What the exercise asks:
Resume the news excerpt below about Blue Owl Capital and Oracle's data center financing, continuing it from its last sentence.

The FT said that Blackstone is in discussions to potentially replace Blue Owl Capital as a financial partner for the data center, although no deal has been signed yet.

Blue Owl Capital has been the primary investor in Oracle’s data center projects in the U.S., including a $15 billion center in Abilene, Texas, and an $18 billion site in New Mexico, the FT said.

“This appears to be a case where the deal simply wasn’t the right one, and seasoned investors understand that success does not require winning every transaction,” Evercore ISI analysts wrote in a note on Wednesday.

The bank added that digital infrastructure remains a “core growth vertical” for the Blue Owl, noting an upcoming digital infrastructure fund in 2026 that would add to its $7 billion fund announced in May.

Extracted entries:
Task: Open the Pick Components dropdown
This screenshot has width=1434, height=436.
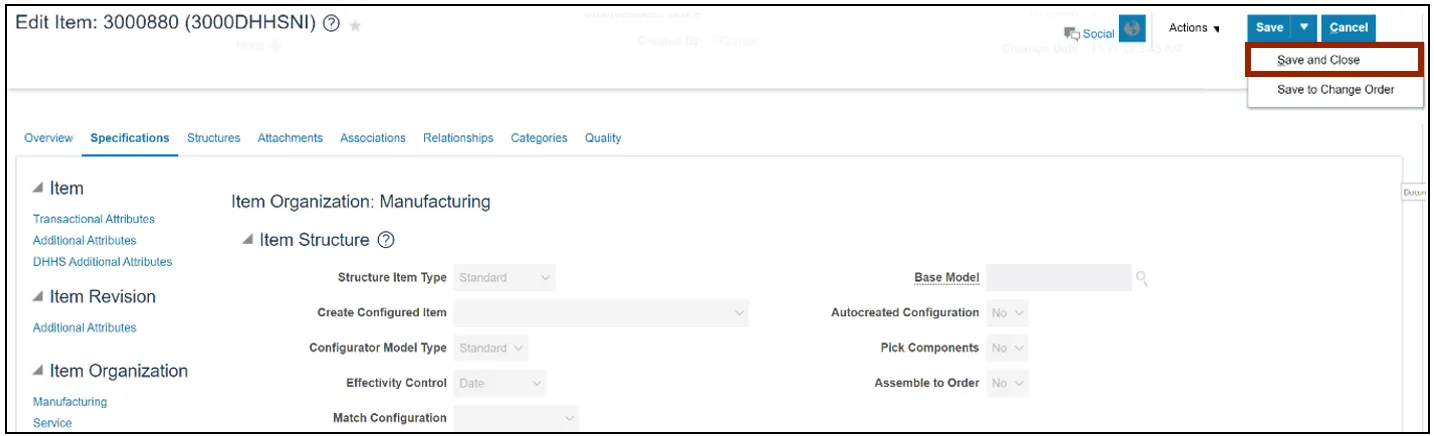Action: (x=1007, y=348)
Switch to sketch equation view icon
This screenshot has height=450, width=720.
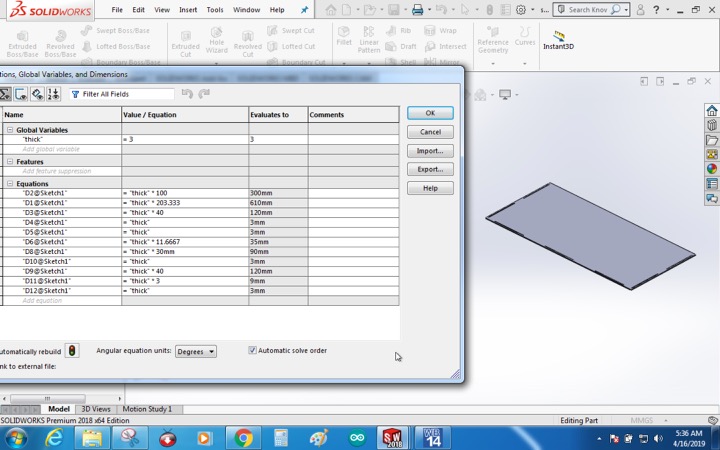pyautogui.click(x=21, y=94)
* * *
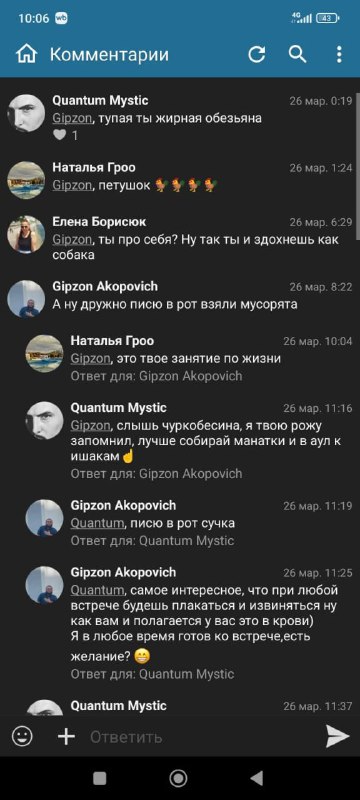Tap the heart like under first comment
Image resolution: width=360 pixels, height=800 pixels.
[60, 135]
---
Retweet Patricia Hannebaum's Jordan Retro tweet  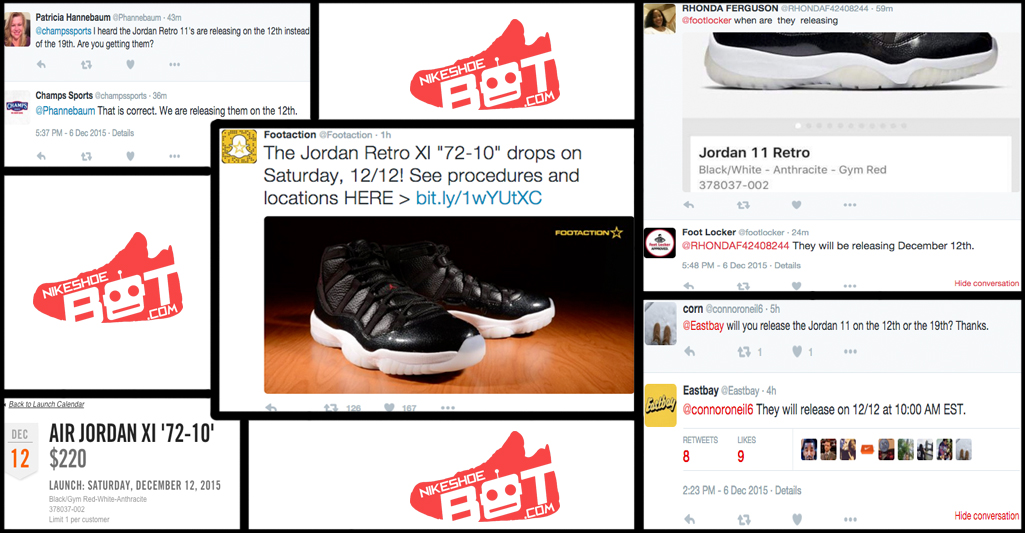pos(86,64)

Output:
Oracle has $248 billion in lease commitments for data centers and cloud capacity commitments over the next 15 to 19 years as of Nov. 30, the company said in its latest quarterly filing. That is up almost 148% from August.

In September, the cloud computing giant raised $18 billion in new debt, according to an SEC filing. That same month, OpenAI announced a $300 billion partnership with Oracle over the next five years.

By the end of November, the company owed over $124 billion, including operating lease liabilities, according to the filing.

Oracle shares are down about 50% from the high of $345.72 reached in September.